# [INFORMATION]
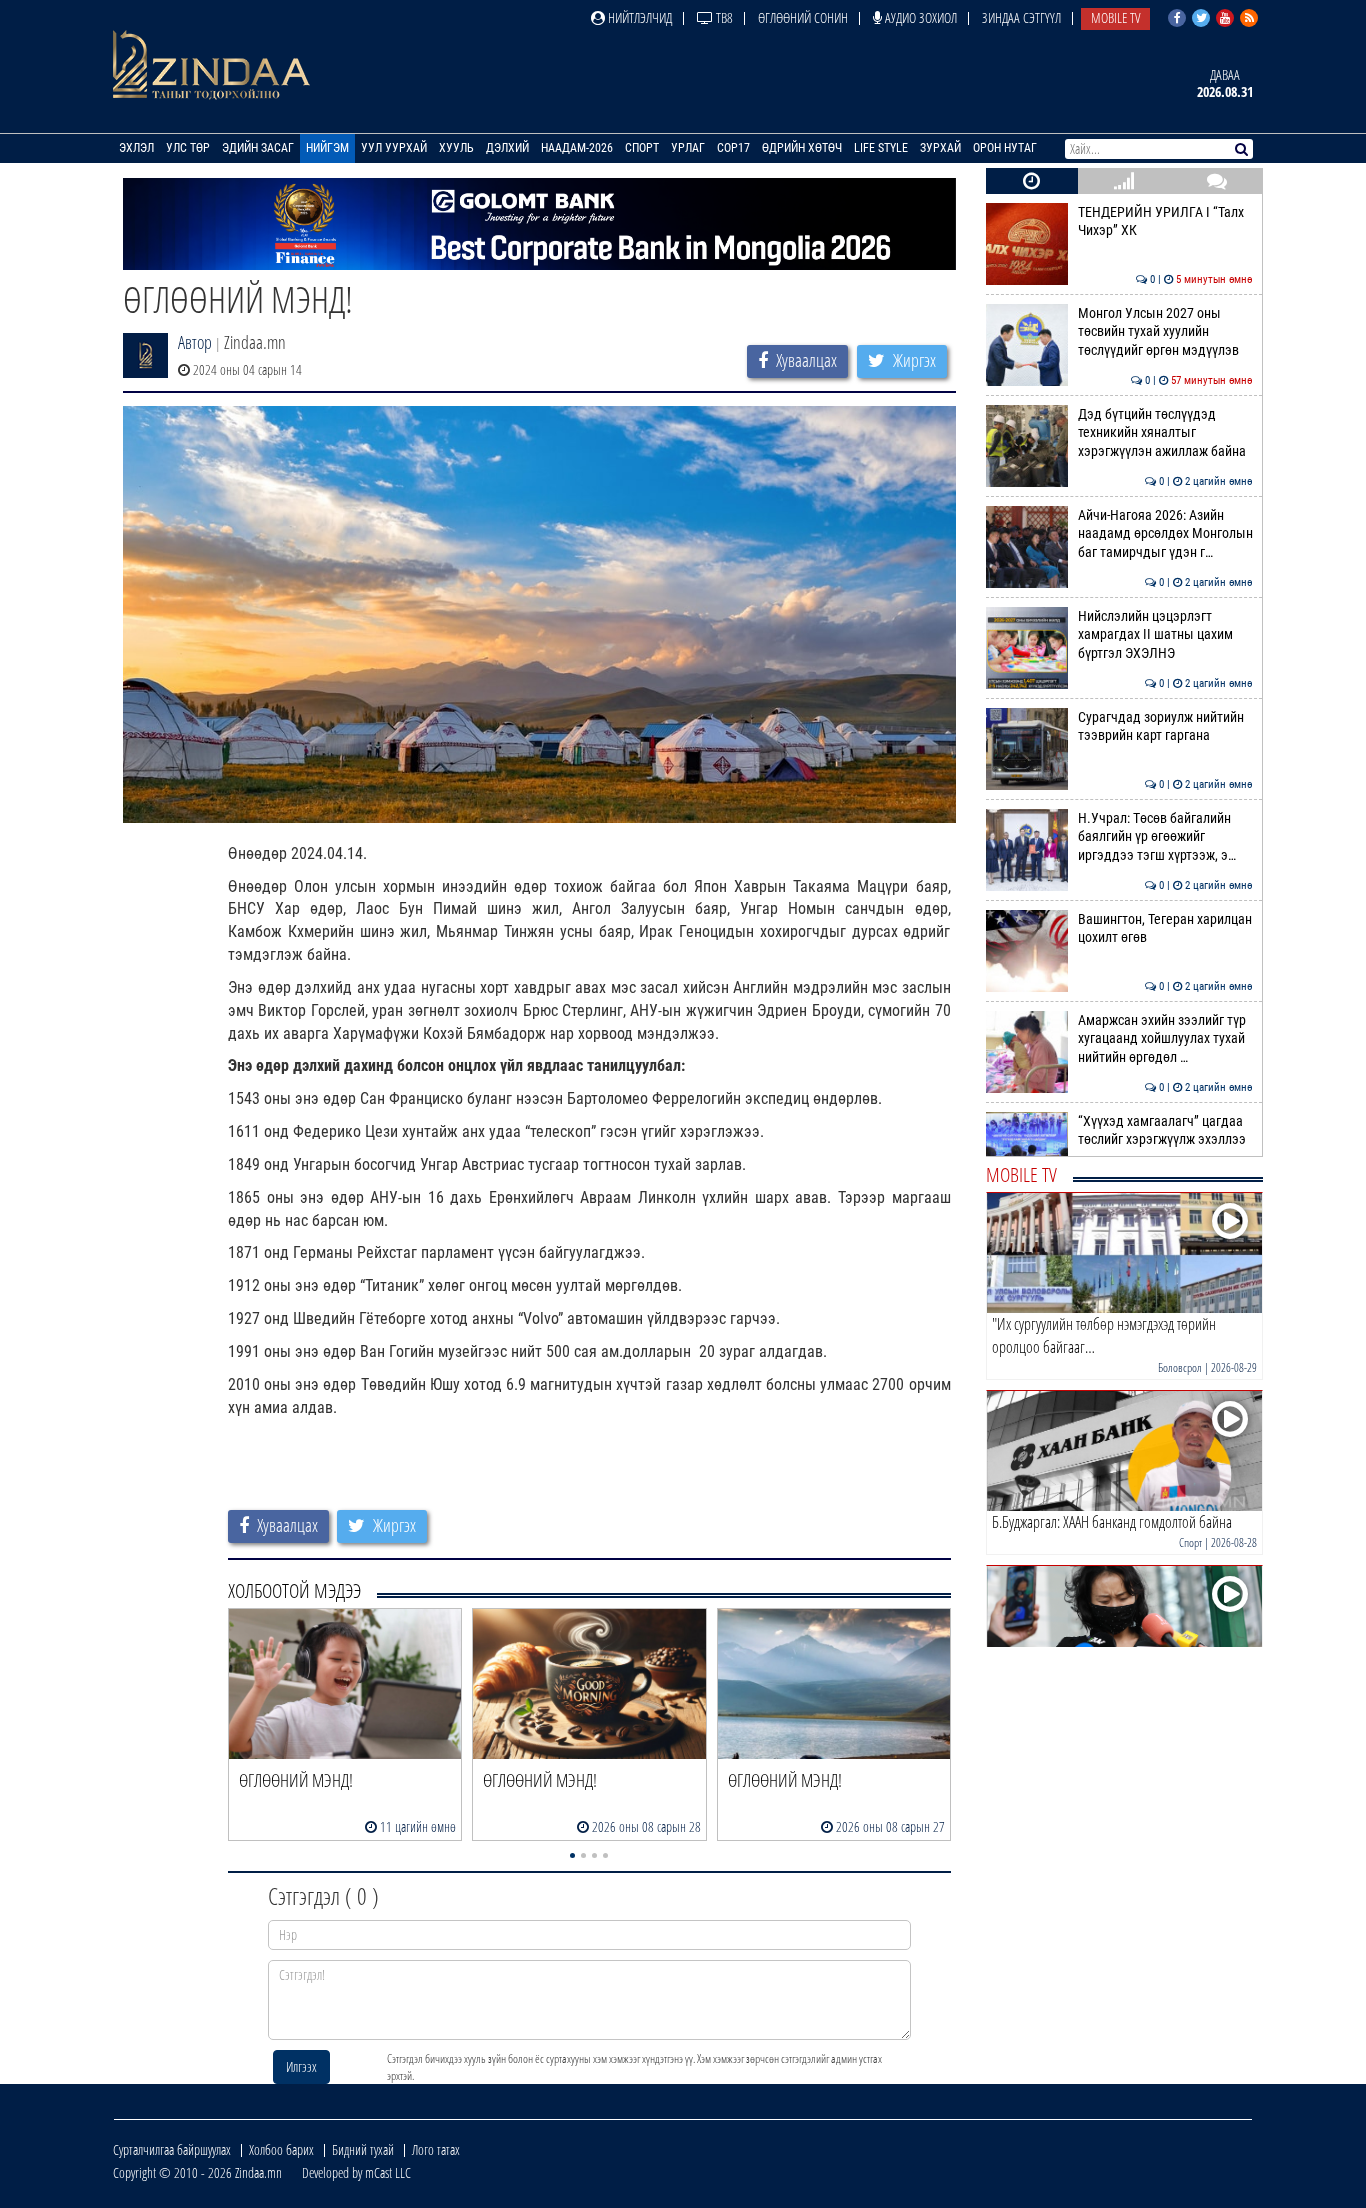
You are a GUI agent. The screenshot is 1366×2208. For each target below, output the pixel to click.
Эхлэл (136, 148)
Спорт (642, 148)
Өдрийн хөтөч (802, 148)
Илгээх (301, 2066)
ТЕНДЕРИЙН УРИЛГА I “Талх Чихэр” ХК (1165, 221)
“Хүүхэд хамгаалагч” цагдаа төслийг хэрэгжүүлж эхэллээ (1165, 1130)
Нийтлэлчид (638, 17)
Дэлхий (507, 148)
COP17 (733, 148)
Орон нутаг (1005, 148)
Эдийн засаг (258, 148)
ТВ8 (723, 17)
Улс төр (188, 148)
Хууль (456, 148)
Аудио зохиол (919, 17)
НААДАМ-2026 (577, 148)
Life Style (881, 148)
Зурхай (940, 148)
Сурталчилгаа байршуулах (172, 2149)
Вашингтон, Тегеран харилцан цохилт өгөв (1165, 928)
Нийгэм (327, 148)
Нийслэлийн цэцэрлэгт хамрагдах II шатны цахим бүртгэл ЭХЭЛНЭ (1165, 635)
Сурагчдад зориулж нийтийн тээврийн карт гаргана (1165, 726)
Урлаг (688, 148)
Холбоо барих (281, 2149)
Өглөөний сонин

# [TASK TO CARRY OUT]
Your response should be the exact lines running from the one with "COP17 (733, 148)" to the final line of the material above.

# [OUTPUT]
COP17 (733, 148)
Орон нутаг (1005, 148)
Эдийн засаг (258, 148)
ТВ8 (723, 17)
Улс төр (188, 148)
Хууль (456, 148)
Аудио зохиол (919, 17)
НААДАМ-2026 (577, 148)
Life Style (881, 148)
Зурхай (940, 148)
Сурталчилгаа байршуулах (172, 2149)
Вашингтон, Тегеран харилцан цохилт өгөв (1165, 928)
Нийгэм (327, 148)
Нийслэлийн цэцэрлэгт хамрагдах II шатны цахим бүртгэл ЭХЭЛНЭ (1165, 635)
Сурагчдад зориулж нийтийн тээврийн карт гаргана (1165, 726)
Урлаг (688, 148)
Холбоо барих (281, 2149)
Өглөөний сонин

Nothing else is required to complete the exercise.